Smoothing a Rough Day

Speaking to Hashem is not a therapeutic technique although it is highly therapeutic. Personal prayer is much more than verbalizing whatever comes to mind…

3 min

Dr. Zev Ballen

Posted on 06.06.23

What a rough day I’m having. Nothing seems to be going MY way.

First: My wife’s back went out again; she can barely walk.

Next: My son thinks that this is the perfect time to present his case: Don’t I know that all 16 year olds are old enough to camp out in the middle of the woods on the Lebanese border?

Next: I was rebuked (for good reason) by somebody who I hold in very high esteem. Ouch!

Next: I had double the work of a normal week waiting for me.

And finally: the news from my dentist was that if I don’t start flossing my teeth, bad things are going happen to my mouth.

That allusive word ‘emuna’ was floating around somewhere in my mind but I sure was not connecting to it. HELP!!! I was sliding back into my pre-Breslev state of panic and learned-helplessness.

My former psychoanalyst intruded into my thoughts: “Zev, let’s see if we can understand your over-reaction. You are feeling traumatized right now, aren’t you?
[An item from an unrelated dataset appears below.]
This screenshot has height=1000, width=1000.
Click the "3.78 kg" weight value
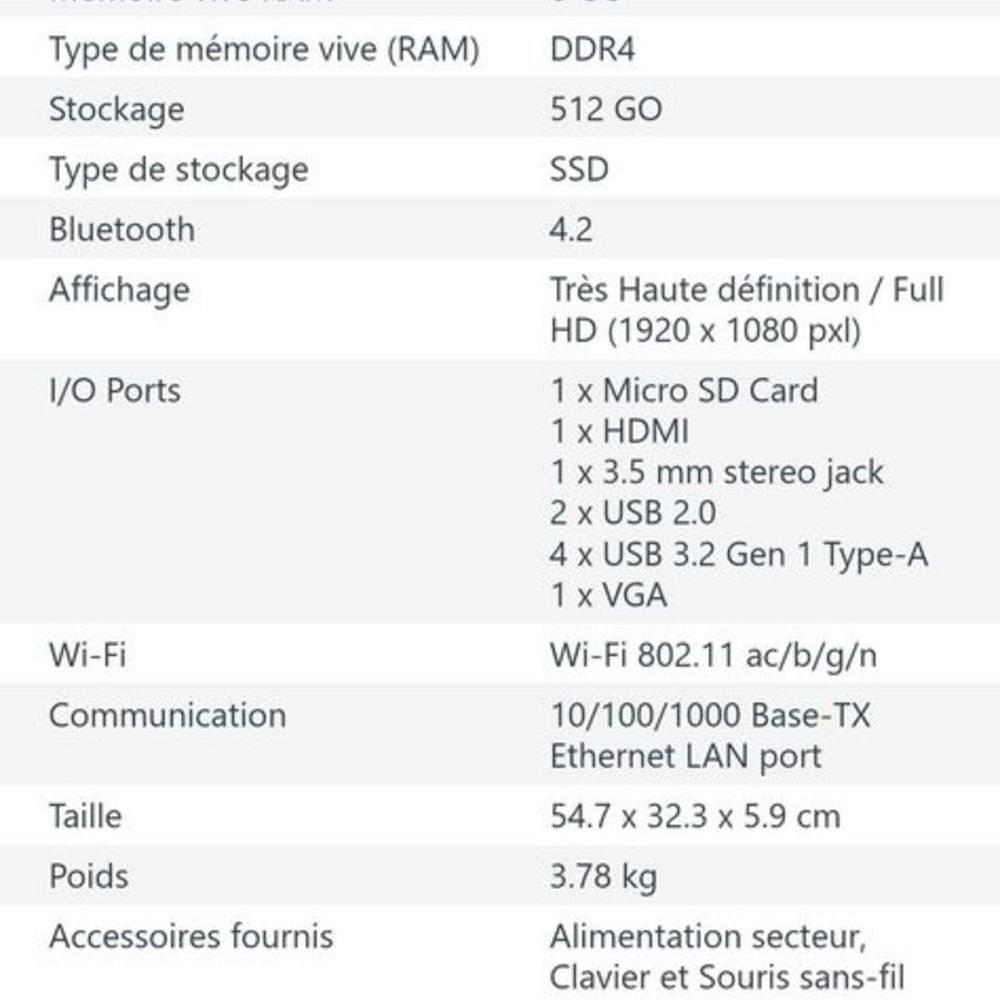coord(603,877)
Tell me.  What is the first thing that comes to your mind?”  I imagined myself screaming back: “You really don’t want to know that, Doc.” 

Oy Vey! (Doesn’t need translation) 

I remembered something that I could relate to from a Torah Class.

When we first start to speak to Hashem, we are prone to chaotic and conflicting thoughts. But when we hit on the topic that Hashem really wants us to pursue, the words will flow easily from our lips.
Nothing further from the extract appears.